## Directive
Please format the records from the line containing "You are a computer-use" through the end of the records as a Markdown table with the columns Number and Record line. Leave out blank lines and pictures.

*** Entries ***

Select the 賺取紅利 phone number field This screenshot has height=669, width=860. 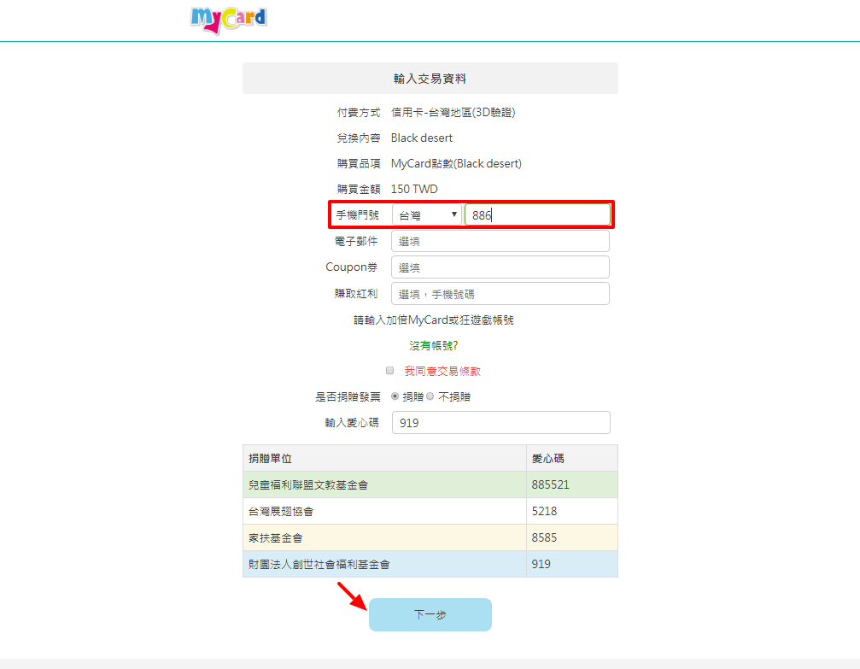click(x=500, y=294)

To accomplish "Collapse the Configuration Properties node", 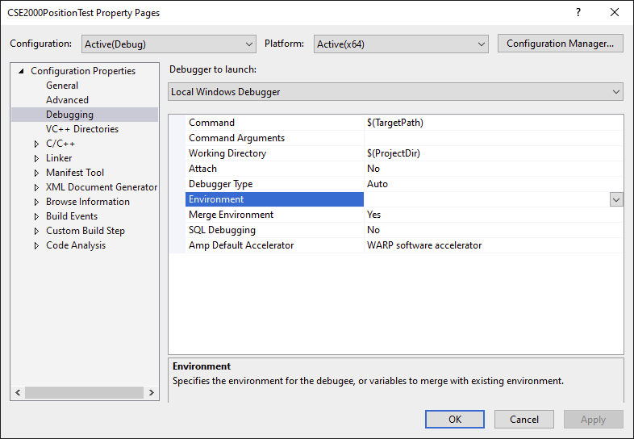I will tap(21, 71).
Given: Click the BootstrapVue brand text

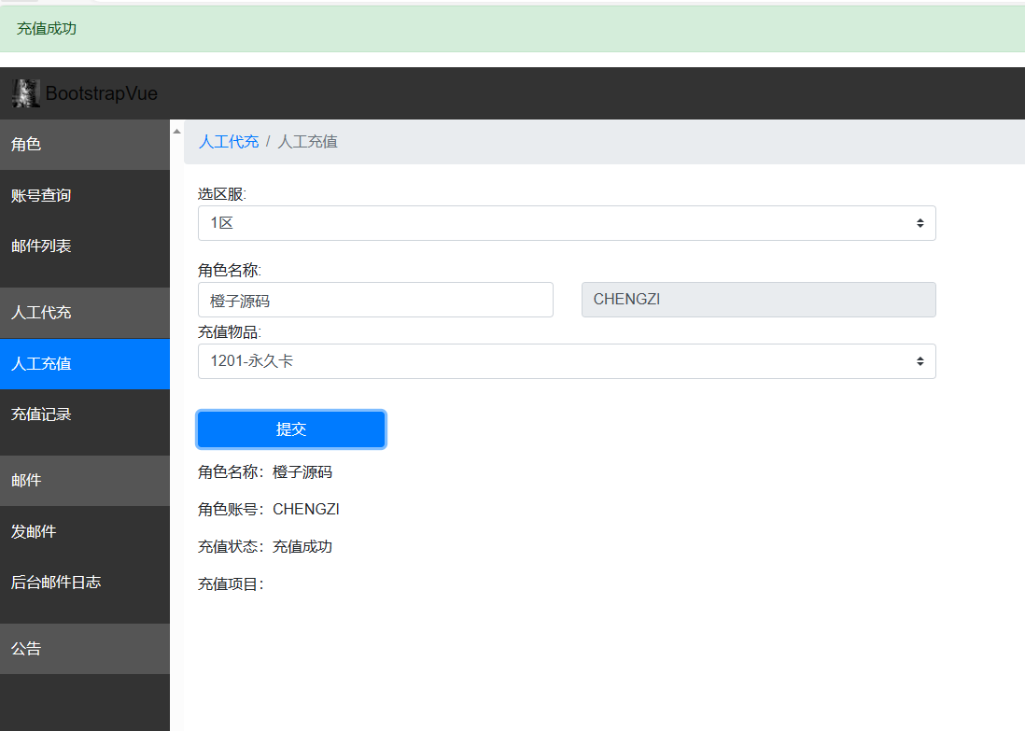Looking at the screenshot, I should [101, 93].

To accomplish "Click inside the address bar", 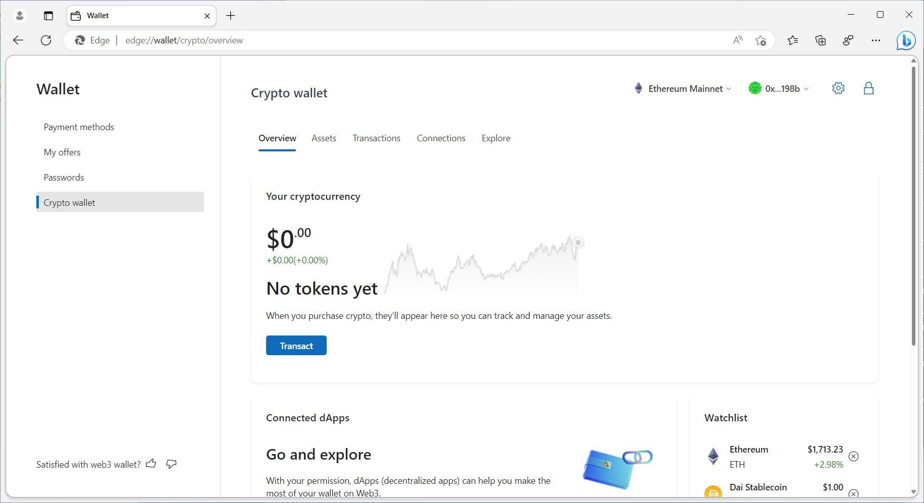I will (353, 40).
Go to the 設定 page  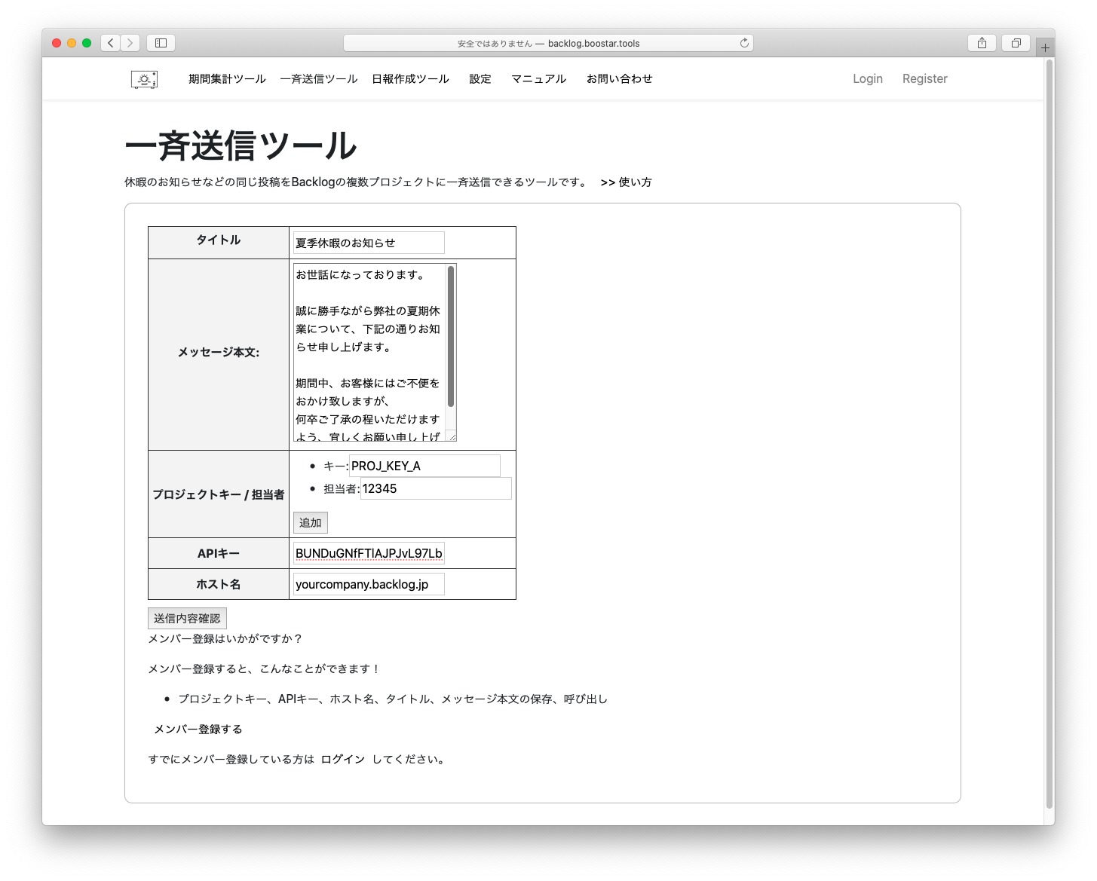480,79
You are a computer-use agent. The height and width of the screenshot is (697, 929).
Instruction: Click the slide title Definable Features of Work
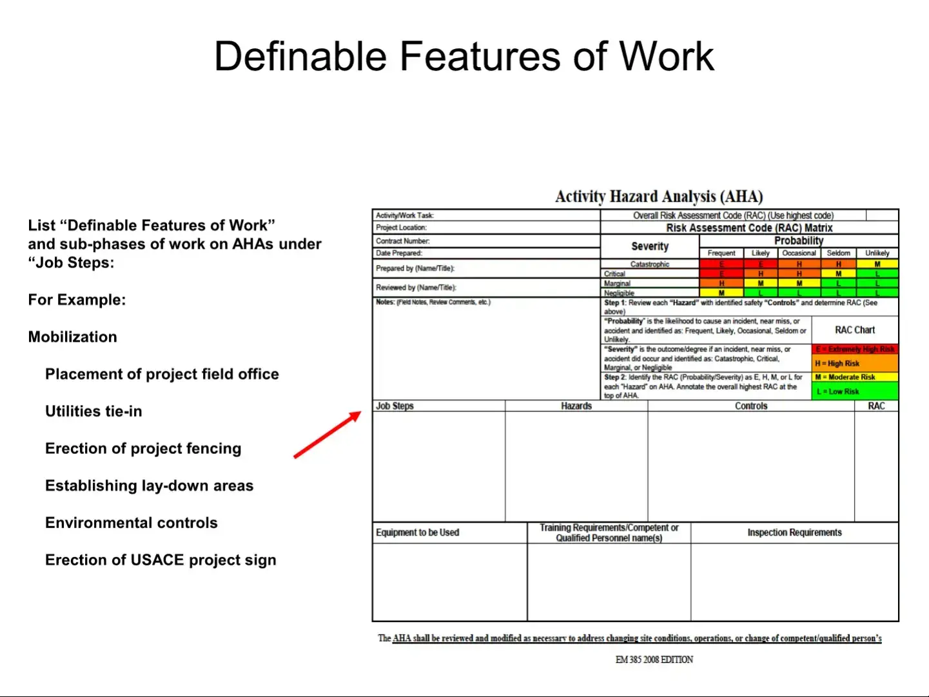(464, 56)
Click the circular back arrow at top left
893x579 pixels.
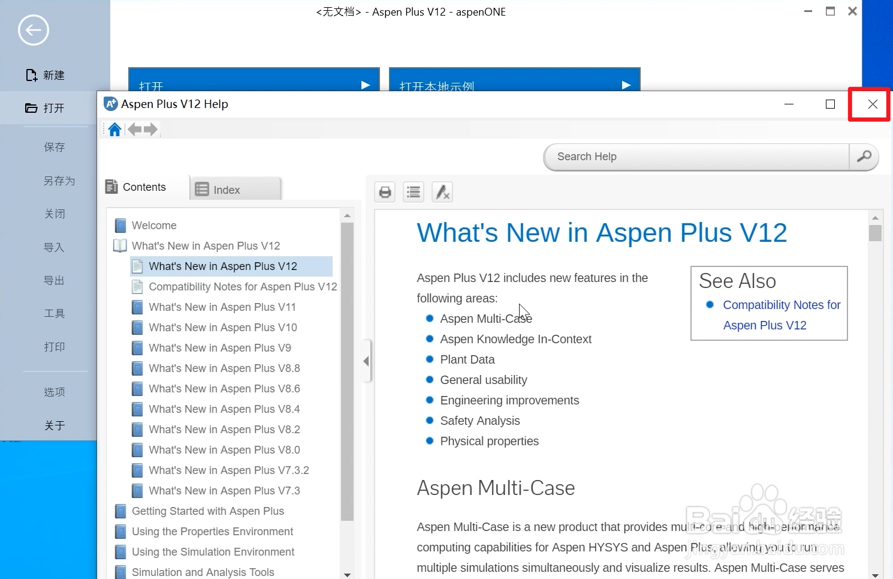[33, 29]
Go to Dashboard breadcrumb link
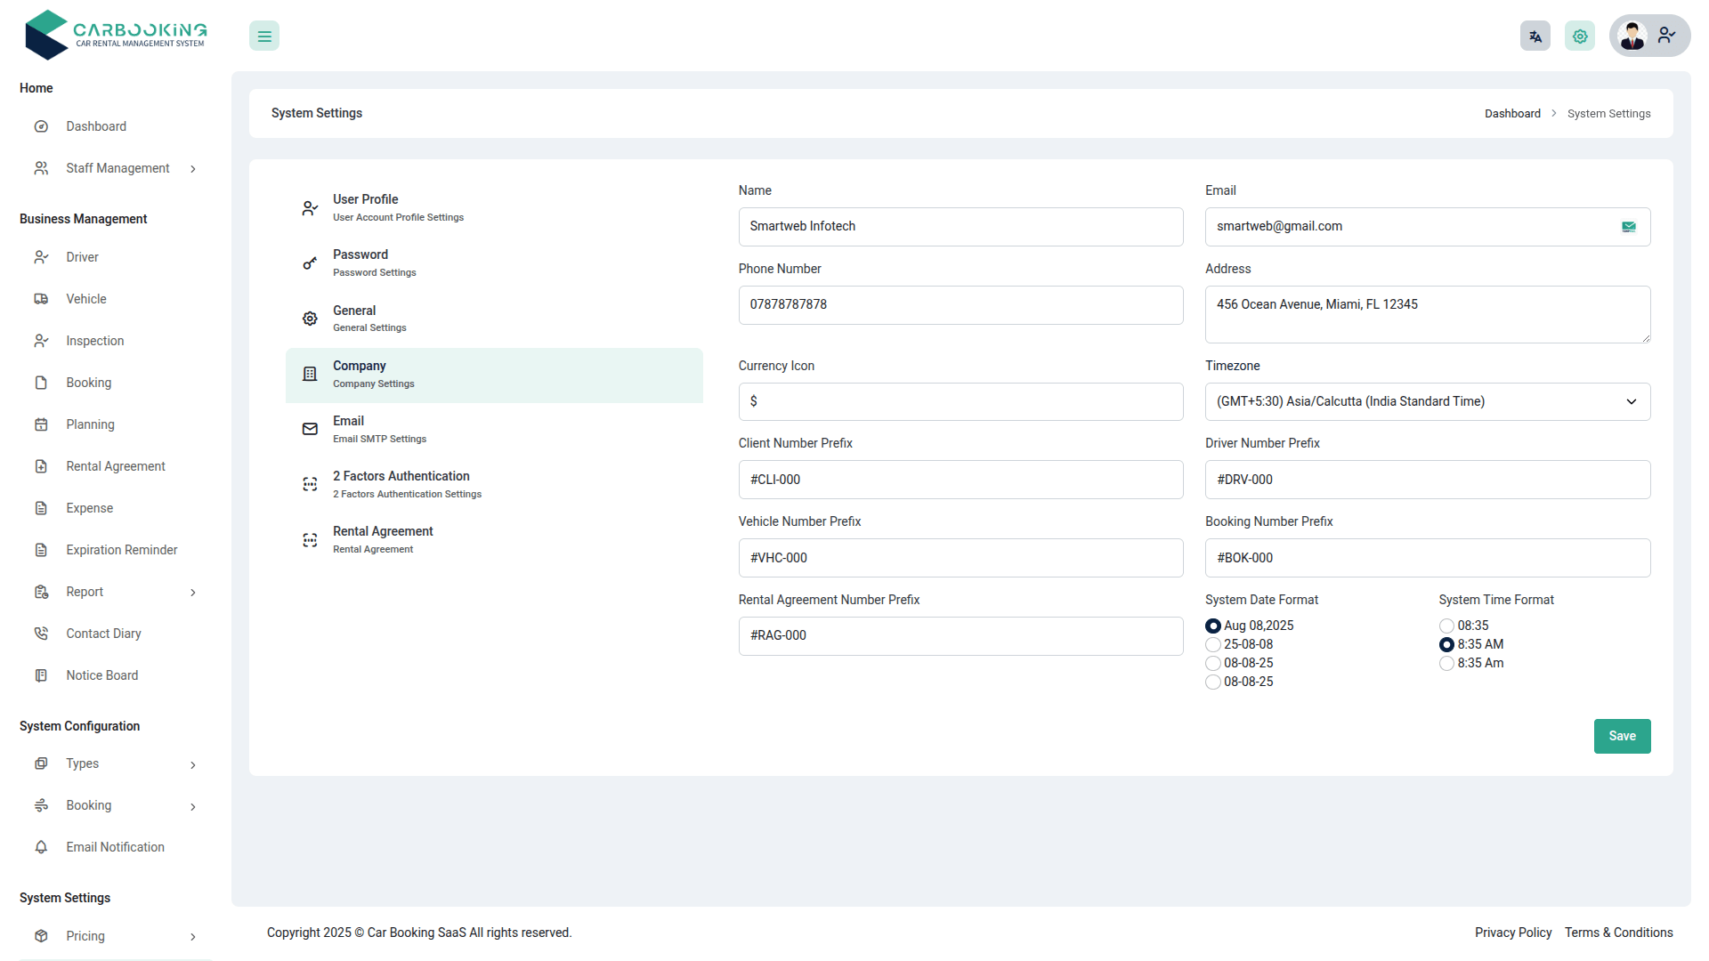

***

## Solution
| Number | Record line |
|---|---|
| 1 | You are a computer-use agent. The height and width of the screenshot is (697, 929). |
| 2 | Instruction: Click the slide title Definable Features of Work |
| 3 | (464, 56) |
| 4 | Click the circular back arrow at top left |
| 5 | 893x579 pixels. |
| 6 | [33, 29] |
| 7 | Go to Dashboard breadcrumb link |